The study, by the Rand Corp. of Santa Monica, Calif., found that black pedestrians were stopped by police “at a rate that is 20 to 30% lower than their representation in crime-suspect descriptions.”
It said that oft-cited criticisms that the police stop minorities at rates greater than their presence in the population have been “widely discredited,” and “are not suitable for assessing racial bias,” because they “do not account for differential rates of crime participation by race or for differential exposure to the police.”
The report did find some officers in some areas — Queens South, Brooklyn South, and Staten Island — who seemed to be stopping minorities more than their colleagues on the police force, or using more force against minorities. “The analysis flagged 0.5% of the 2,756 NYPD officers most active in pedestrian-stop activity,” the report said.
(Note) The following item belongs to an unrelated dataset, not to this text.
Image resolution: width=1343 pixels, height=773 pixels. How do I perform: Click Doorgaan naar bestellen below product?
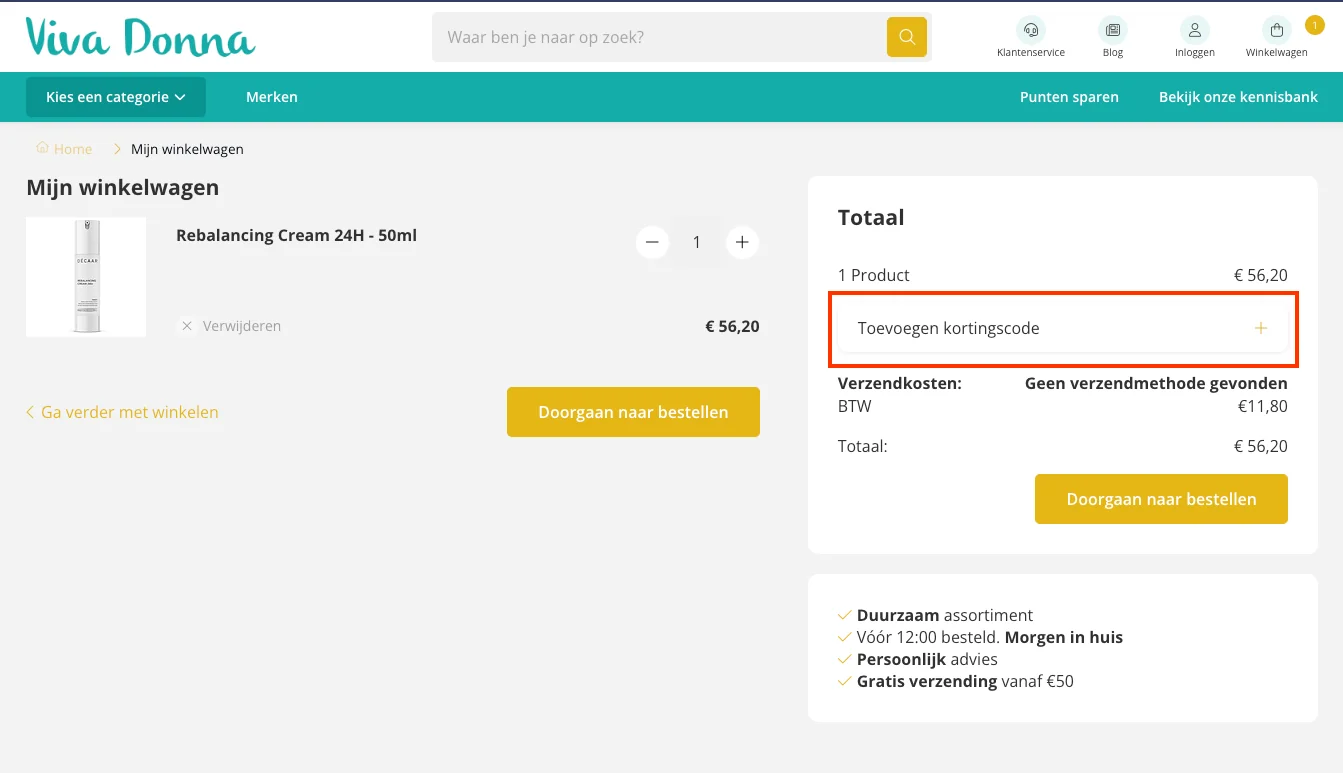633,412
The New York Civil Liberties Union criticized the report. “This has all the trappings of a whitewash,” the NYCLU’s executive director, Donna Lieberman, said. “No matter how much the statistics are massaged, that fact still remains that in 2006, more than half a million New Yorkers were stopped and frisked by police, about 90% of those people were engaged in no unlawful activity, and 86% of those people were black or Latino.”
The report recommended that the NYPD review the boroughs with the largest racial disparities in stop outcomes. It also said officers should clearly explain to pedestrians why they are being stopped. But it said the analysis implied that “a large-scale restructuring of NYPD SQF policies and procedures is unwarranted.”
The report was paid for by the New York City Police Foundation, a nonprofit allied with the NYPD but independent of it.